Please return the whole listing. Keep each line exactly the same.
-- SUPPLIED RECORDS follows --
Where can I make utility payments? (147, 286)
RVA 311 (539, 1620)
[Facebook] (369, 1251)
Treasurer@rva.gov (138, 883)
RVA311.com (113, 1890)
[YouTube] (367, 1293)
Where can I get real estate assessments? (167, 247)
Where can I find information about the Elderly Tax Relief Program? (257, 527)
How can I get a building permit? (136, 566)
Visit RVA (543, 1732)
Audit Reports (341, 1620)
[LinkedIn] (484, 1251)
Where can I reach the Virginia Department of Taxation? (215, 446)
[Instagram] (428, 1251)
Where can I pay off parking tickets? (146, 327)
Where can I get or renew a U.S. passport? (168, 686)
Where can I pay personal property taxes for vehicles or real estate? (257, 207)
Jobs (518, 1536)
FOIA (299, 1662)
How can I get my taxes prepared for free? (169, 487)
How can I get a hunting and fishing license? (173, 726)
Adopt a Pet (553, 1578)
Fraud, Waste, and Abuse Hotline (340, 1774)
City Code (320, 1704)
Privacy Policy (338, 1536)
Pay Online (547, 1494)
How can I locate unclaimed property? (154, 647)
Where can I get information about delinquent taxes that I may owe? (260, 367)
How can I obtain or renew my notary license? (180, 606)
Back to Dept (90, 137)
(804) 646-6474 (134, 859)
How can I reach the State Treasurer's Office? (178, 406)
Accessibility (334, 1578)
-- SUPPLIED RECORDS concluded --
**SOLUTION TO THIS EXERCISE**
Where can I make utility payments? (147, 286)
RVA 311 (539, 1620)
[Facebook] (369, 1251)
Treasurer@rva.gov (138, 883)
RVA311.com (113, 1890)
[YouTube] (367, 1293)
Where can I get real estate assessments? (167, 247)
Where can I find information about the Elderly Tax Relief Program? (257, 527)
How can I get a building permit? (136, 566)
Visit RVA (543, 1732)
Audit Reports (341, 1620)
[LinkedIn] (484, 1251)
Where can I reach the Virginia Department of Taxation? (215, 446)
[Instagram] (428, 1251)
Where can I pay off parking tickets? (146, 327)
Where can I get or renew a U.S. passport? (168, 686)
Where can I pay personal property taxes for vehicles or real estate? (257, 207)
Jobs (518, 1536)
FOIA (299, 1662)
How can I get my taxes prepared for free? (169, 487)
How can I get a hunting and fishing license? (173, 726)
Adopt a Pet (553, 1578)
Fraud, Waste, and Abuse Hotline (340, 1774)
City Code (320, 1704)
Privacy Policy (338, 1536)
Pay Online (547, 1494)
How can I locate unclaimed property? (154, 647)
Where can I get information about delinquent taxes that I may owe? (260, 367)
How can I obtain or renew my notary license? (180, 606)
Back to Dept (90, 137)
(804) 646-6474 (134, 859)
How can I reach the State Treasurer's Office? (178, 406)
Accessibility (334, 1578)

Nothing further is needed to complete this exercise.